В своём творчестве Ф. Достоевский высветил основные точки непонимания, связанные с «оплевыванием» и «осмеянием» Западом христианства, которое началось с самой ранней стадии Средневековья и закрепилось в ренессансном гуманизме. Один из активных деятелей «православного возрождения» ХХ века М. Новоселов, давая западноевропейскому (католико-протестантскому) христианству определение «правовое», пишет, что «лучшим выражением» «правового» мировоззрения «служит западный правовой строй, в котором личность и её нравственное достоинство пропадают и остаются только отдельные правовые единицы и отношения между ними» [9. С.179]. В таких условиях «началом жизни <…> признаётся себялюбие, а общим признаком бытия – взаимная отчуждённость всего живущего» [9. С.180].

В. Кожинов охарактеризовал западноевропейскую литературу как гуманистическую, «осваивающую феномены «индивид» и «нация» и имеющую антропоцентрическую шкалу ценностей, в которой «человек лишается в себе образа и подобия божия… , постоянно воспроизводит в своей жизни первородное искушение и поддаётся ему…» [7. С.8]. В этой системе ценностей человек становится «мерой всех вещей», «понятие греха для него не существует и существовать не может… , и никаких законов, кроме самовластно самим же установленных, он не признаёт» [7. С.8].

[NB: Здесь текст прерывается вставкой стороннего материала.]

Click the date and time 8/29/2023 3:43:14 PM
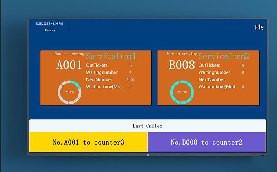277x172 pixels. (49, 23)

Гуманизация западного христианства (католичества и протестантизма) привела к извращению и искажению смысла христианских понятий и категорий, разрушению духовно-нравственной основы, сконцентрированной в новозаветных заповедях, с одной стороны, и к внедрению в христианскую сферу античных, мифологических, философских элементов, с другой. Так, сформированные в рамках западного менталитета понятия имеют иной, иногда крайне противоположный смысл в христианском православии. Это касается прежде всего античного катарсиса и категории страдания.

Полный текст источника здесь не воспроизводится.